Turn every line of the records below into a JSON list of strings, one string per line, leaving out blank lines.

Data for locating words and elements
-------

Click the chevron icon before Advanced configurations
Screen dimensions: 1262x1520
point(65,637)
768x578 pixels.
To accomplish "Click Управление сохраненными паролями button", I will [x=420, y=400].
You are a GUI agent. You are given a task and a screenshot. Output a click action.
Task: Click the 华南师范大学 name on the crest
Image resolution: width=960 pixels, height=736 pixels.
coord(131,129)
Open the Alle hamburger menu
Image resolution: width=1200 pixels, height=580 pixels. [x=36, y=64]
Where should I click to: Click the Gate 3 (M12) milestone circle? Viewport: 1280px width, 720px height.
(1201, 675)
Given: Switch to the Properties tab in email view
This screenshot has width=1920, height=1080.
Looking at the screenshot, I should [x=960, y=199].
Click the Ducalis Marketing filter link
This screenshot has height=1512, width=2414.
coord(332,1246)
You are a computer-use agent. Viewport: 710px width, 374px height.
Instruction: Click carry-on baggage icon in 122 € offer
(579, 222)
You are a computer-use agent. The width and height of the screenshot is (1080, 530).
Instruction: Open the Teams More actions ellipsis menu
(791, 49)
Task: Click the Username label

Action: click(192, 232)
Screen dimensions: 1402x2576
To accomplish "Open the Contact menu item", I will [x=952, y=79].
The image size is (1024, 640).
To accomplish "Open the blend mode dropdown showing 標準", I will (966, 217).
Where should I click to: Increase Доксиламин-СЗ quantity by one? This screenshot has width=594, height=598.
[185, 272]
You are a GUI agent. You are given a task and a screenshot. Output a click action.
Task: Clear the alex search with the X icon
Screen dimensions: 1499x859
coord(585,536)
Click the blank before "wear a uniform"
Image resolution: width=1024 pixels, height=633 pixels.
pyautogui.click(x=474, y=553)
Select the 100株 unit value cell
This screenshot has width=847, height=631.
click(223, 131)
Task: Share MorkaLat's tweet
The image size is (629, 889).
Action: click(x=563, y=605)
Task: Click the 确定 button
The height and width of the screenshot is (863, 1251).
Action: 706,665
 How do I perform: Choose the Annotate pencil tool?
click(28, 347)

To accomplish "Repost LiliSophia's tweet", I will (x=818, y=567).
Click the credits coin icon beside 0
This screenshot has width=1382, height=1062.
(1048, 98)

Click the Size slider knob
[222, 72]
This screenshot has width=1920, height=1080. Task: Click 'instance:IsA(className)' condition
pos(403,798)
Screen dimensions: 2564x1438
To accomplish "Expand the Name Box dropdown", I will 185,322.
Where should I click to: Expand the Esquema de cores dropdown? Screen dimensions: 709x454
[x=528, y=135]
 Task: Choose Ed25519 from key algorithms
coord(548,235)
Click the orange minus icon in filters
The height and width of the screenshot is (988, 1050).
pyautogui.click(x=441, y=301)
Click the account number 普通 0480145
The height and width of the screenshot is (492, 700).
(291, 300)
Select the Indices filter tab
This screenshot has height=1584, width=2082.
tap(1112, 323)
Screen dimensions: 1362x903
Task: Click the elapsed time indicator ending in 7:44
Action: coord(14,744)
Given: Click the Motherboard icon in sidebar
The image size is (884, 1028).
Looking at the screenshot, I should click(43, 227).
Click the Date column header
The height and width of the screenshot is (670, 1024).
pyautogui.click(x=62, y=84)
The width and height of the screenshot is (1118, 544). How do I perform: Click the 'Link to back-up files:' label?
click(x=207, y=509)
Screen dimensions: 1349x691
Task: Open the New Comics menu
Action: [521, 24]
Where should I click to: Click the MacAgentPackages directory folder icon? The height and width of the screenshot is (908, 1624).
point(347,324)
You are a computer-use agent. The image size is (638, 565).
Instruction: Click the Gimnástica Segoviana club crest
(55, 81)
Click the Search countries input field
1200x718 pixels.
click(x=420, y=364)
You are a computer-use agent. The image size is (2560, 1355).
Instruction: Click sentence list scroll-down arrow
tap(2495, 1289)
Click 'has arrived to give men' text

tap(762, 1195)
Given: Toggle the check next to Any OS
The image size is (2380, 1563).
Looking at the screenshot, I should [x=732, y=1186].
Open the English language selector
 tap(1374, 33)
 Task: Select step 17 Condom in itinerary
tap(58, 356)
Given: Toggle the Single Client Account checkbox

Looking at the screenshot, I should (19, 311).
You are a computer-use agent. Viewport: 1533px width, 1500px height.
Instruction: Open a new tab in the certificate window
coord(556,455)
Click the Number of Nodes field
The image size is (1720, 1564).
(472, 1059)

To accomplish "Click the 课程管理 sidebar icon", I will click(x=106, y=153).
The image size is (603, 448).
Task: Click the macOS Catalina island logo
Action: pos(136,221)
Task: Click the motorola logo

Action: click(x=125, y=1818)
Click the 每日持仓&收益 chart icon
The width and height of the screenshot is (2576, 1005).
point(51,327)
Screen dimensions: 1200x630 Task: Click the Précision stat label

-------

• Exercise result
[
  "Click the chevron icon before Advanced configurations",
  "Screen dimensions: 1262x1520",
  "point(65,637)",
  "768x578 pixels.",
  "To accomplish \"Click Управление сохраненными паролями button\", I will [x=420, y=400].",
  "You are a GUI agent. You are given a task and a screenshot. Output a click action.",
  "Task: Click the 华南师范大学 name on the crest",
  "Image resolution: width=960 pixels, height=736 pixels.",
  "coord(131,129)",
  "Open the Alle hamburger menu",
  "Image resolution: width=1200 pixels, height=580 pixels. [x=36, y=64]",
  "Where should I click to: Click the Gate 3 (M12) milestone circle? Viewport: 1280px width, 720px height.",
  "(1201, 675)",
  "Given: Switch to the Properties tab in email view",
  "This screenshot has width=1920, height=1080.",
  "Looking at the screenshot, I should [x=960, y=199].",
  "Click the Ducalis Marketing filter link",
  "This screenshot has height=1512, width=2414.",
  "coord(332,1246)",
  "You are a computer-use agent. Viewport: 710px width, 374px height.",
  "Instruction: Click carry-on baggage icon in 122 € offer",
  "(579, 222)",
  "You are a computer-use agent. The width and height of the screenshot is (1080, 530).",
  "Instruction: Open the Teams More actions ellipsis menu",
  "(791, 49)",
  "Task: Click the Username label",
  "Action: click(192, 232)",
  "Screen dimensions: 1402x2576",
  "To accomplish \"Open the Contact menu item\", I will [x=952, y=79].",
  "The image size is (1024, 640).",
  "To accomplish \"Open the blend mode dropdown showing 標準\", I will (966, 217).",
  "Where should I click to: Increase Доксиламин-СЗ quantity by one? This screenshot has width=594, height=598.",
  "[185, 272]",
  "You are a GUI agent. You are given a task and a screenshot. Output a click action.",
  "Task: Clear the alex search with the X icon",
  "Screen dimensions: 1499x859",
  "coord(585,536)",
  "Click the blank before \"wear a uniform\"",
  "Image resolution: width=1024 pixels, height=633 pixels.",
  "pyautogui.click(x=474, y=553)",
  "Select the 100株 unit value cell",
  "This screenshot has width=847, height=631.",
  "click(223, 131)",
  "Task: Share MorkaLat's tweet",
  "The image size is (629, 889).",
  "Action: click(x=563, y=605)",
  "Task: Click the 确定 button",
  "The height and width of the screenshot is (863, 1251).",
  "Action: 706,665",
  " How do I perform: Choose the Annotate pencil tool?",
  "click(28, 347)",
  "To accomplish \"Repost LiliSophia's tweet\", I will (x=818, y=567).",
  "Click the credits coin icon beside 0",
  "This screenshot has width=1382, height=1062.",
  "(1048, 98)",
  "Click the Size slider knob",
  "[222, 72]",
  "This screenshot has width=1920, height=1080. Task: Click 'instance:IsA(className)' condition",
  "pos(403,798)",
  "Screen dimensions: 2564x1438",
  "To accomplish \"Expand the Name Box dropdown\", I will 185,322.",
  "Where should I click to: Expand the Esquema de cores dropdown? Screen dimensions: 709x454",
  "[x=528, y=135]",
  " Task: Choose Ed25519 from key algorithms",
  "coord(548,235)",
  "Click the orange minus icon in filters",
  "The height and width of the screenshot is (988, 1050).",
  "pyautogui.click(x=441, y=301)",
  "Click the account number 普通 0480145",
  "The height and width of the screenshot is (492, 700).",
  "(291, 300)",
  "Select the Indices filter tab",
  "This screenshot has height=1584, width=2082.",
  "tap(1112, 323)",
  "Screen dimensions: 1362x903",
  "Task: Click the elapsed time indicator ending in 7:44",
  "Action: coord(14,744)",
  "Given: Click the Motherboard icon in sidebar",
  "The image size is (884, 1028).",
  "Looking at the screenshot, I should click(43, 227).",
  "Click the Date column header",
  "The height and width of the screenshot is (670, 1024).",
  "pyautogui.click(x=62, y=84)",
  "The width and height of the screenshot is (1118, 544). How do I perform: Click the 'Link to back-up files:' label?",
  "click(x=207, y=509)",
  "Screen dimensions: 1349x691",
  "Task: Open the New Comics menu",
  "Action: [521, 24]",
  "Where should I click to: Click the MacAgentPackages directory folder icon? The height and width of the screenshot is (908, 1624).",
  "point(347,324)",
  "You are a computer-use agent. The image size is (638, 565).",
  "Instruction: Click the Gimnástica Segoviana club crest",
  "(55, 81)",
  "Click the Search countries input field",
  "1200x718 pixels.",
  "click(x=420, y=364)",
  "You are a computer-use agent. The image size is (2560, 1355).",
  "Instruction: Click sentence list scroll-down arrow",
  "tap(2495, 1289)",
  "Click 'has arrived to give men' text",
  "tap(762, 1195)",
  "Given: Toggle the check next to Any OS",
  "The image size is (2380, 1563).",
  "Looking at the screenshot, I should [x=732, y=1186].",
  "Open the English language selector",
  " tap(1374, 33)",
  " Task: Select step 17 Condom in itinerary",
  "tap(58, 356)",
  "Given: Toggle the Single Client Account checkbox",
  "Looking at the screenshot, I should (19, 311).",
  "You are a computer-use agent. Viewport: 1533px width, 1500px height.",
  "Instruction: Open a new tab in the certificate window",
  "coord(556,455)",
  "Click the Number of Nodes field",
  "The image size is (1720, 1564).",
  "(472, 1059)",
  "To accomplish \"Click the 课程管理 sidebar icon\", I will click(x=106, y=153).",
  "The image size is (603, 448).",
  "Task: Click the macOS Catalina island logo",
  "Action: pos(136,221)",
  "Task: Click the motorola logo",
  "Action: click(x=125, y=1818)",
  "Click the 每日持仓&收益 chart icon",
  "The width and height of the screenshot is (2576, 1005).",
  "point(51,327)",
  "Screen dimensions: 1200x630 Task: Click the Précision stat label"
]